▶ **Task details**
Continue the participant feedback below on the best things about attending, starting right after its last sentence.

▶ **Extract to read**
:::::
6.      What are the best 3 things about attending?

  •  Social networking, interacting with other people, no pressure able to be yourself and have a laugh.
  • I enjoyed the puppet making with Ali as I hadn’t done that before. I got the chance to make big shadow puppets for my play. Working with Ali on setting the stage, specifying where I wanted the characters, props and the space was used, that stage direction I found really interesting. While writing for the radio show we worked on being serious and funny at the same time.
  • Working with Shelly (a professional actress) was good, as initially Shelly didn’t understand mental health issues. I talked her through the monologues in the play, explaining how it needs to be said and the reasons why is needs to be that way, she had never played that type of role before, it was great to be able to go through it with Shelly and give her a better understanding of the character and illness.  I found it great being the director and writer of the play, being able to direct the performances to reflect the way I had imagined it working while writing the play. I also enjoyed being in the audience on the day.
:::::
▶ **Record set**
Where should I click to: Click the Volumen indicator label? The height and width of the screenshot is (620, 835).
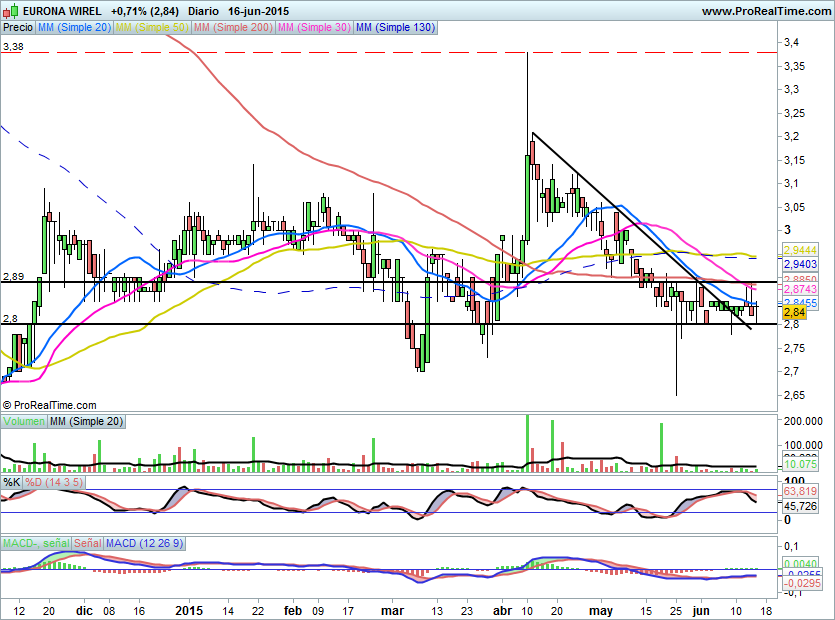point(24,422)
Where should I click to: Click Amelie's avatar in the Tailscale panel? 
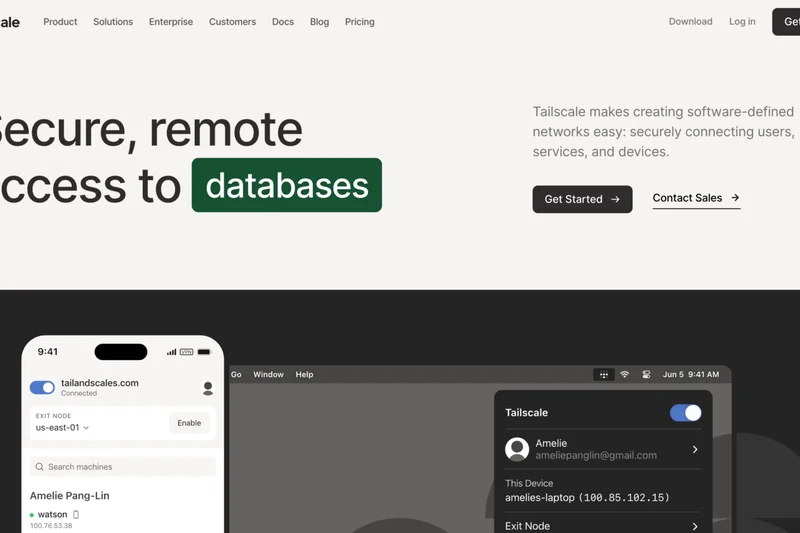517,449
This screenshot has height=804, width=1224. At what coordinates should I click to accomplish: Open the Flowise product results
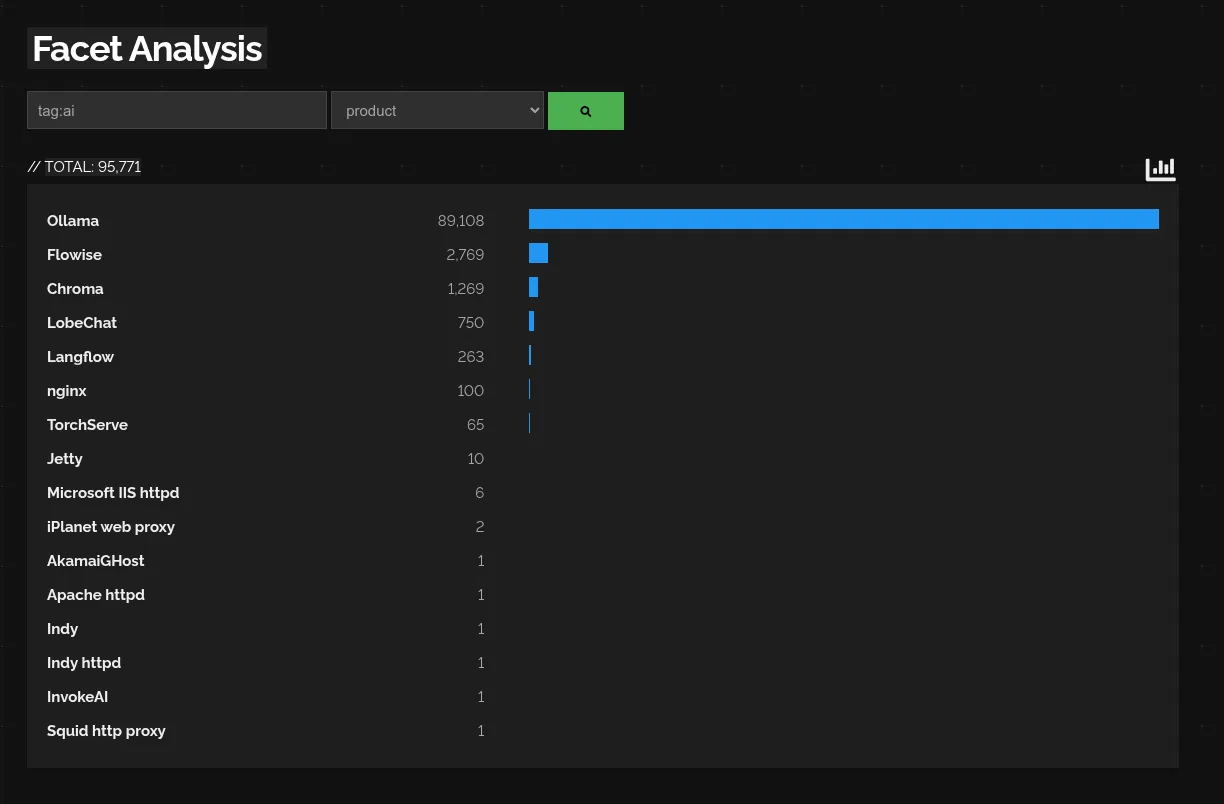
:::::
▶ **Answer section**
7.      How do you feel the sessions have had an impact on you, your life and your writing/creativity?

For me – telling my own story, my family didn’t know the whole story about my illness and I hadn’t shown them my work until the performance, they said I got it down to a T. The play helped to tell them what happened inside the hospital.  The play was a way of communicating my thoughts and feelings and gave my family a better understanding of the time and how it was not always safe for me inside.

Future – Shelly wants to give the play to a director she has worked with, so who know where that could lead.

8.      Your play was performed on the Open Stage Night at Rosehill Theatre. How did it feel to have your work performed by a professional actor? What was the process?

Shelly was an excellent, she created an amazing emotional response from the audience to the play, both my mum and I had tears in our eyes at parts and I wrote it!  Working with Shelly was a really nice experience. I was nervous because I was frightened in case people didn’t like or understand the play, and especially uncomfortable with the swearing I had put into a scene, as I wasn’t brought up that way.  Dave helped me to develop the play and encouraged me to represent situations the way they really were for it to be true to life, to the point where I got carried away, but a censored version wouldn’t have had the impact.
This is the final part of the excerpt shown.